Historical Maps of Alnwick & Alnmouth

The Historical Map was a joint project between the Alnwick Civic Society and the Historic Towns Trust. It was created during 2021 by a team of local volunteers. The map has been published, and is available at £9.99 in many local outlets, including Bailiffgate Museum.

The image on the map cover is a watercolour, painted by John Wykeham Archer and included in his portfolio entitled “Drawings of Ancient Buildings in Northumberland”. It is called “Hotspur-Gate, Alnwick”, and dated September 1855. It is in the collection of the Duke of Northumberland, who kindly gave permission for its use.

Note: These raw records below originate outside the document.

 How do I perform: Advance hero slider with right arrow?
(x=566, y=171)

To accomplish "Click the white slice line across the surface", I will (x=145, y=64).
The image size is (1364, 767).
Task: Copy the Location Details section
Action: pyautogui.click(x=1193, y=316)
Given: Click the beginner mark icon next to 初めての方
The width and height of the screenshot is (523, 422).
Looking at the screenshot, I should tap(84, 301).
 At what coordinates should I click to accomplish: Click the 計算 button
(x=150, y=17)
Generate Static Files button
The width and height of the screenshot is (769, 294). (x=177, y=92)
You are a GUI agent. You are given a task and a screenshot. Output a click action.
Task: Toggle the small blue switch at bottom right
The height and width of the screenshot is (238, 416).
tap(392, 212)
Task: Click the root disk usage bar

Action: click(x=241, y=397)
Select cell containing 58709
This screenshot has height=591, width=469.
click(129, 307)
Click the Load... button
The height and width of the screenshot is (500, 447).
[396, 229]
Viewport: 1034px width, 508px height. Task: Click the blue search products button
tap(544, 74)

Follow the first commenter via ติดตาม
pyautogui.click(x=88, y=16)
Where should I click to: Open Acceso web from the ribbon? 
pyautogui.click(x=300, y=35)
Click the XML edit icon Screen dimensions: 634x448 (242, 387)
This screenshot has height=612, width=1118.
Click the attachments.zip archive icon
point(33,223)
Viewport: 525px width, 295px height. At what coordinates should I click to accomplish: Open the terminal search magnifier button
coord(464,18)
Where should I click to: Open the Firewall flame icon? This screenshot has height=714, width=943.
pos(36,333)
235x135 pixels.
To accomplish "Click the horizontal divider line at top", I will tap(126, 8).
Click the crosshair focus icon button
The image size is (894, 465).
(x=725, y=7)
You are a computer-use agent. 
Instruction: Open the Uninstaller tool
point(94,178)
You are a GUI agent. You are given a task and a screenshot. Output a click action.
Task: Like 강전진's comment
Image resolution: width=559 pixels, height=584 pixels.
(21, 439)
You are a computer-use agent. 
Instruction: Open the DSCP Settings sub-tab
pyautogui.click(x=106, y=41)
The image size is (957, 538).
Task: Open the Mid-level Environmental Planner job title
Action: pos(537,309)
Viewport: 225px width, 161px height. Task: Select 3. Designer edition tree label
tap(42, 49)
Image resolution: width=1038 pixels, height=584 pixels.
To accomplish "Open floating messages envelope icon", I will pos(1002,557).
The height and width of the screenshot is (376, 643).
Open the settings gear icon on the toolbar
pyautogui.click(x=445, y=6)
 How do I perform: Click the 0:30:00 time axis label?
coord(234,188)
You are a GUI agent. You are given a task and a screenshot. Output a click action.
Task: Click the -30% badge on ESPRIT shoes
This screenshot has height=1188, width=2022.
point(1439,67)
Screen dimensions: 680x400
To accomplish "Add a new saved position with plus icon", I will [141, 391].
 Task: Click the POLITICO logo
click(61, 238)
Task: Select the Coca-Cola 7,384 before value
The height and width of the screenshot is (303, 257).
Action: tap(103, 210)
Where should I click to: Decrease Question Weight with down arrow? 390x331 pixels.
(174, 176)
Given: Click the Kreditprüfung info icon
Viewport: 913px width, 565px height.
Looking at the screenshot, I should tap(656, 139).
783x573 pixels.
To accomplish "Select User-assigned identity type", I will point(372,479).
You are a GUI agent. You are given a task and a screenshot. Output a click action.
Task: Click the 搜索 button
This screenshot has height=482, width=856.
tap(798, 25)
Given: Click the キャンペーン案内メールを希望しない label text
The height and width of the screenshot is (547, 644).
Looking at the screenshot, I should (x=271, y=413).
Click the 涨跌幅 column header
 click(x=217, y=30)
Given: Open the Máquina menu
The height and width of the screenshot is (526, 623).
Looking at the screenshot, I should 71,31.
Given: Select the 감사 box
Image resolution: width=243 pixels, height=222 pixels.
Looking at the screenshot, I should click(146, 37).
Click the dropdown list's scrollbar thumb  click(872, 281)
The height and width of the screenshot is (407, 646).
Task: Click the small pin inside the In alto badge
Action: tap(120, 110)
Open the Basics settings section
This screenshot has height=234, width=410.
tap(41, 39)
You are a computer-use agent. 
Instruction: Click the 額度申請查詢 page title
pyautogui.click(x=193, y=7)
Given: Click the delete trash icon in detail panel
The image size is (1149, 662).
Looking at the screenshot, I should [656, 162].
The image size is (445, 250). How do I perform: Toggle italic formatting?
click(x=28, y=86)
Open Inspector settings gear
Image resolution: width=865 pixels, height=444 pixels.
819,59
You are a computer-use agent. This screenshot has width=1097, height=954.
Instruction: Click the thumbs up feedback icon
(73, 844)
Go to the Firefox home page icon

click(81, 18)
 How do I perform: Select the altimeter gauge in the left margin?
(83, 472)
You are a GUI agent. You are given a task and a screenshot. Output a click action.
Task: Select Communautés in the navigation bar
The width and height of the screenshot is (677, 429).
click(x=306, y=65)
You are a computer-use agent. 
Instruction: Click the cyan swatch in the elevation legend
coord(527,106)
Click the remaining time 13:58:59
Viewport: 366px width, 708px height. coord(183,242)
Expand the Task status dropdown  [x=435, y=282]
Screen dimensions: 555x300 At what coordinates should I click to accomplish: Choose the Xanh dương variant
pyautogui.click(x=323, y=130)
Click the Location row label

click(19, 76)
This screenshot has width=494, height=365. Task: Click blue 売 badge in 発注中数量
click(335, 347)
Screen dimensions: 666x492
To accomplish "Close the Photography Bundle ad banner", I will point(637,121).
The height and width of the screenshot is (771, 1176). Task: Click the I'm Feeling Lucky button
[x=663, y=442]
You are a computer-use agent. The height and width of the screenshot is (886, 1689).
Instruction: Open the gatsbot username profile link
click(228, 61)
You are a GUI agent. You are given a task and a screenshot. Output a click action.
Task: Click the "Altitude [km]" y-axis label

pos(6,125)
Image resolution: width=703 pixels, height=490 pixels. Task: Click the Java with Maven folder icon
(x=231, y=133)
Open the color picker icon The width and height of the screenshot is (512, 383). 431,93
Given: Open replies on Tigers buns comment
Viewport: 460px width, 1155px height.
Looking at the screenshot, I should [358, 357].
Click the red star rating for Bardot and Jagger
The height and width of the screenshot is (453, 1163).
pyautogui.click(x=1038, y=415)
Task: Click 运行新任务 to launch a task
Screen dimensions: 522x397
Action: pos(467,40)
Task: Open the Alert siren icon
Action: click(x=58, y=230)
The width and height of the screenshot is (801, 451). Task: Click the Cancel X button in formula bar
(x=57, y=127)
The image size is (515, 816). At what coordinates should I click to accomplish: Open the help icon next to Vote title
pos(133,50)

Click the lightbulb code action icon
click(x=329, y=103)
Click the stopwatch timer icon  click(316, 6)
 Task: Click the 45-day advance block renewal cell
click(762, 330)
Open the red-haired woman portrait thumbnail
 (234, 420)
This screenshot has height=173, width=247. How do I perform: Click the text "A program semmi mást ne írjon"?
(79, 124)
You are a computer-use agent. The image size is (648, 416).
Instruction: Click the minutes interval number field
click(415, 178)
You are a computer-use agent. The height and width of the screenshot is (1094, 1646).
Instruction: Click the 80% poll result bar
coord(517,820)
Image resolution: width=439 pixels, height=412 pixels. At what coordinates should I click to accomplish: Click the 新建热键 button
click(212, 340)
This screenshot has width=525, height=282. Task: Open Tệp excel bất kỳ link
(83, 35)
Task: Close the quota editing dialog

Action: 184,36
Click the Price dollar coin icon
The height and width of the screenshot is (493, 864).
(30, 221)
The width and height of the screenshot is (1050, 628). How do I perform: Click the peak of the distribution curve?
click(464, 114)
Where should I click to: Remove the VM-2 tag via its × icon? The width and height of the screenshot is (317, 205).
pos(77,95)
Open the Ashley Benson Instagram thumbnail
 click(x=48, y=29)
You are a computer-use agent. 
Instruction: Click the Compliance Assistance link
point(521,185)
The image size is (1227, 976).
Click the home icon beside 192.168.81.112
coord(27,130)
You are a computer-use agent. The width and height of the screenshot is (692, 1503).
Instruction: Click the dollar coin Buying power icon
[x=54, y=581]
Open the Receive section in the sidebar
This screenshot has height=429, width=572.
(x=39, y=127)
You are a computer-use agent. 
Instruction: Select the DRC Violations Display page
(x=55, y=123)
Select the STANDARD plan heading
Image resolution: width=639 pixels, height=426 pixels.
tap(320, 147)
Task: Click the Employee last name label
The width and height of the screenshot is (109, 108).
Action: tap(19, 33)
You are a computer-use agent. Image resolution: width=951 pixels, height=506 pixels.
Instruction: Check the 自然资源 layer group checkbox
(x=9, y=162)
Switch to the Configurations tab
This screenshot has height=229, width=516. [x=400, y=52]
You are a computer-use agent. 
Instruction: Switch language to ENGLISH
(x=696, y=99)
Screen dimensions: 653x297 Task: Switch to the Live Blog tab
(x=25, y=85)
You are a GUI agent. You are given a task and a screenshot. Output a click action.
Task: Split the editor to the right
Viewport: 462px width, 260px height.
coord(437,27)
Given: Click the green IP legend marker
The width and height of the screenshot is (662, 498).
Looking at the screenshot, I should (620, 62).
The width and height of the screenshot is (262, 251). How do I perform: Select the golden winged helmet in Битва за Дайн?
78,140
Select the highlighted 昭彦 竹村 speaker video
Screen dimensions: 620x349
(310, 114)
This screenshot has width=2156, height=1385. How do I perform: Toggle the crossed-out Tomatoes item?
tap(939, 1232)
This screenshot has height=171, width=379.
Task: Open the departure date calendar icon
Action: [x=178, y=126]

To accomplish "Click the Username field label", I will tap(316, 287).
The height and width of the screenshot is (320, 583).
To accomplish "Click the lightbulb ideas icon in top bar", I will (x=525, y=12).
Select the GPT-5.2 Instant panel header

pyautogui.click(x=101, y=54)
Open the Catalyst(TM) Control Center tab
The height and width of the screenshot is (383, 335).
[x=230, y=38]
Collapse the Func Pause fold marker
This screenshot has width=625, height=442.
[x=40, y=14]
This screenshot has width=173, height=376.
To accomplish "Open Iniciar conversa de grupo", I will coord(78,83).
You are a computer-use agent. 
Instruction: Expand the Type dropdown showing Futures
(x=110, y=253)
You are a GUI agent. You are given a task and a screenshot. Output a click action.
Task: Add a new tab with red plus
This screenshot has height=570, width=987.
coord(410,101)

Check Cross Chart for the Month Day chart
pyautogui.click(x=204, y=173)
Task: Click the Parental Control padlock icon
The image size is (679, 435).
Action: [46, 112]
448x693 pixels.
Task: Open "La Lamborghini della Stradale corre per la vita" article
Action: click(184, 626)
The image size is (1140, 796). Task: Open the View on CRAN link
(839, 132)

The man on crutches standing by Bondgate Tower in the painting is belived to be Billy Conolly or, more correctly, William Cleghorn. “Billy” is a strange mix of fact and fiction even having his own Wikipedia page. He was resident in Pottergate at his death on 9 August 1860, at the age of 83, and is buried in the graveyard of St Michael’s Church. Local newspapers carried news of his death with the Newcastle Journal giving a detailed obituary: “Mr William Cleghorn, more generally known as “Billy Conolly.” He is almost the last of the old eccentricities of the town. He served his time to be a leathern breeches maker, but for many years he led a wandering life, selling the ballads and stories of Cattanach, of Seven Dials, London, who was also a native of Alnwick. He is said to have been the veritable King of the Beggars in St Giles*; and at one time he was kidnapped and carried to France, and exhibited as a dwarf, being very diminutive in stature. He was liberated on complaining of his treatment to some of the authorities of a town who had come to see the English dwarf. In his latter days he earned a livelihood by selling nuts and oranges, and was well patronised by the public.”

This is likely legendary, drawing on the story of Billy Waters, a black man who was famous as a beggar and violin playing busker, entertaining theatre-goers in London. In later life, he was popularly elected ‘King of Beggars’ in St. Giles parish in London, due to his fame and the regard of his peers. He died in the St. Giles workhouse in 1823.